Matthew 4:1-2, Jesus Fasts

Then was Jesus led up of the Spirit into the wilderness to be tempted of the devil. And when he had fasted forty days and forty nights, he was afterward an hungred.

//According to Matthew, Mark, and Luke, immediately after his baptism by John, Jesus heads off into the desert to be “tempted by the devil” for forty days. This contradicts the Gospel of John, which reports that Jesus came back to the Jordan River the very next day, but let’s not get bogged down in details.

What I find interesting is not whether Jesus fasted for one day or forty, but why he decided to fast at all. Apparently, according to Matthew, Satan wouldn’t or couldn’t show up until Jesus is delirious in his hunger. But once Jesus is properly prepared, Satan makes his entrance and tempts Jesus, first suggesting Jesus change some rocks into food. Then Satan tempts Jesus with fame and kingship over the earth, which Jesus refuses (so much for the book of Revelation). 

Luke flavors his story a little differently, suggesting that Satan tempted Jesus throughout the forty days. Only Matthew and Luke tell how Jesus was tempted (Mark simply reports without elaboration that Jesus was tempted by Satan), but somehow, their stories of the temptation are similar.

Did this desert experience really happen? Was it a fast-induced hallucination? Or a series of temptations Jesus struggled with throughout his ministry, such as the time the people wanted to raise him as their king, and which Gospel writers creatively turned into one temptation experience?

I’d be curious to hear opinions.

1 Comment

  1. “Apparently, according to Matthew, Satan wouldn’t or couldn’t show up until Jesus is delirious in his hunger”

    I’m not sure about that. I read it as Jesus requiring the fast to have the strength to deny Satan. Satan’s temptations were always there, and in order to defeat them thoroughly and gain mastery over his own desires and values, Jesus needed to fast for 40(?) days. So, it’s not that Satan was waiting out there for Jesus in the Wilderness, it’s that the way of overcoming him was waiting out there.

    This matches the experience that many people describe when they fast: they gain mental accuity, strength of conviction, and spiritual and mental discipline.

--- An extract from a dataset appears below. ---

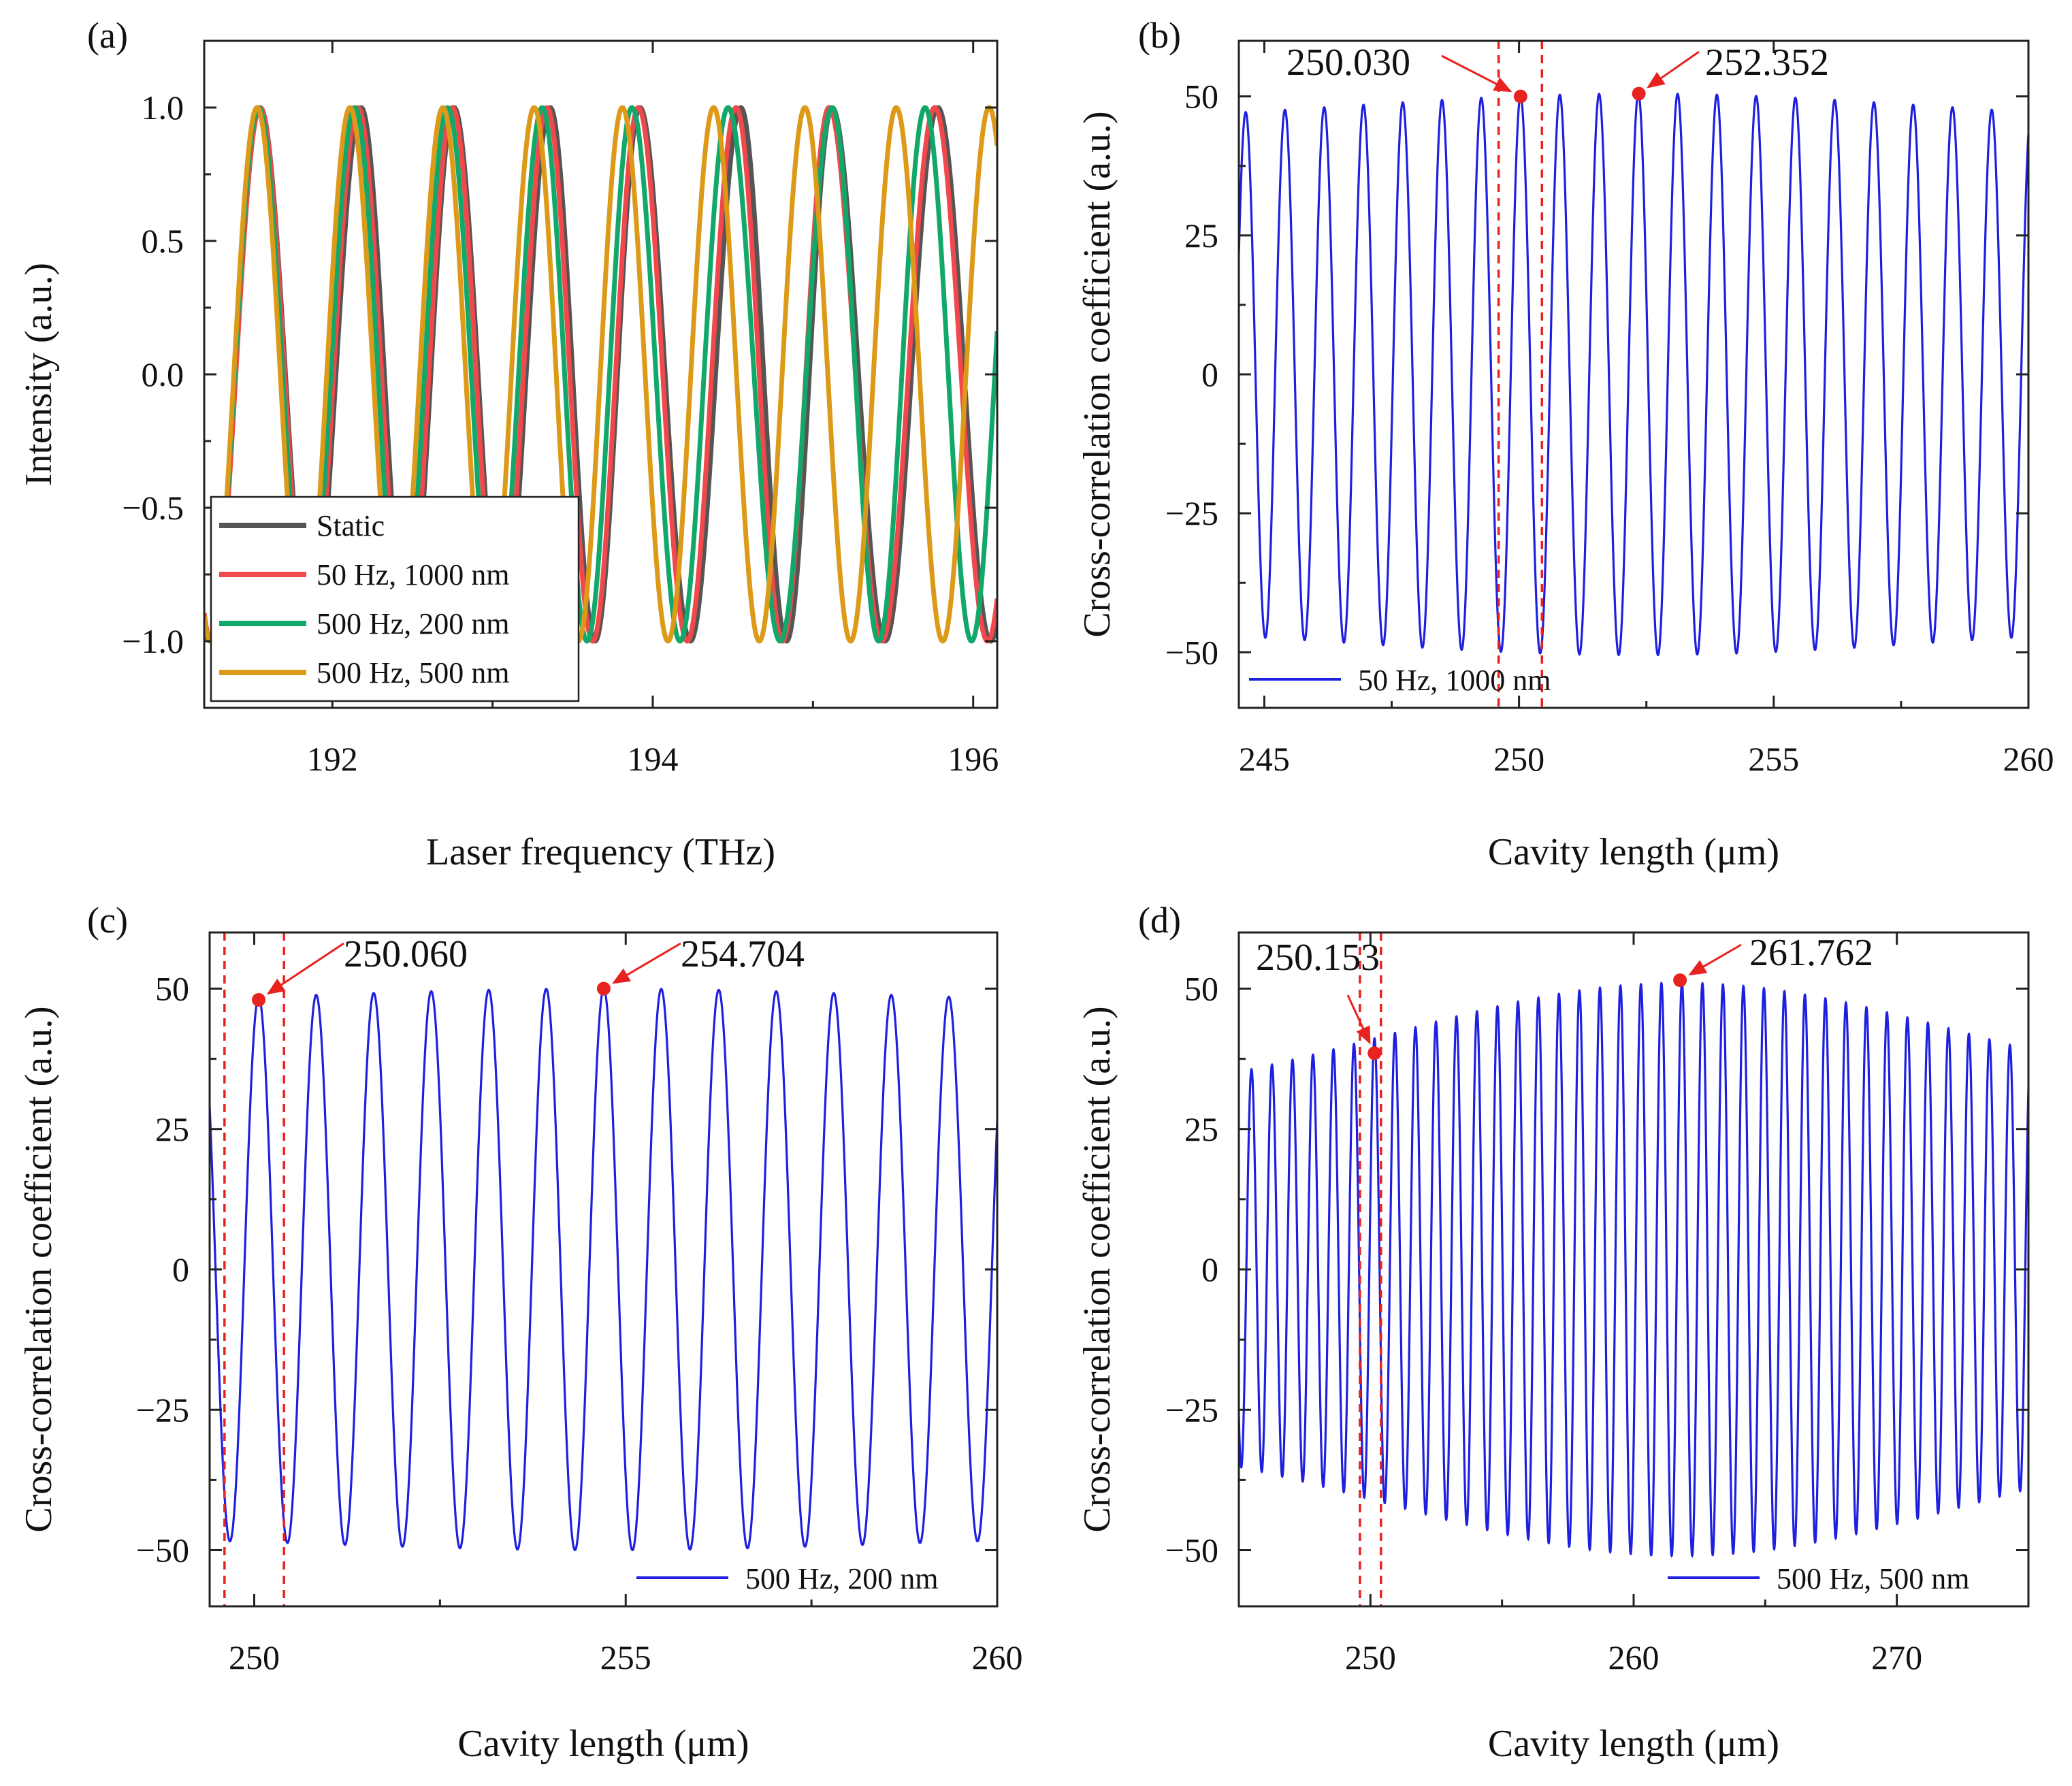 Image resolution: width=2072 pixels, height=1786 pixels. What do you see at coordinates (153, 641) in the screenshot?
I see `y-tick-label: −1.0` at bounding box center [153, 641].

    I haven’t fasted much, but when I have, I’ve also noticed these things. I was generally more peaceful and gracious to people. I remember one time when a motorist rudely and abruptly cut me off, and I effortlessly remained calm and took it in my stride, and said to myself “that’s ok, it’s not the end of the world”. That’s when I knew the fast was doing something, because I normally would have beeped the crap out of him and spent the next 2 minutes swearing to myself.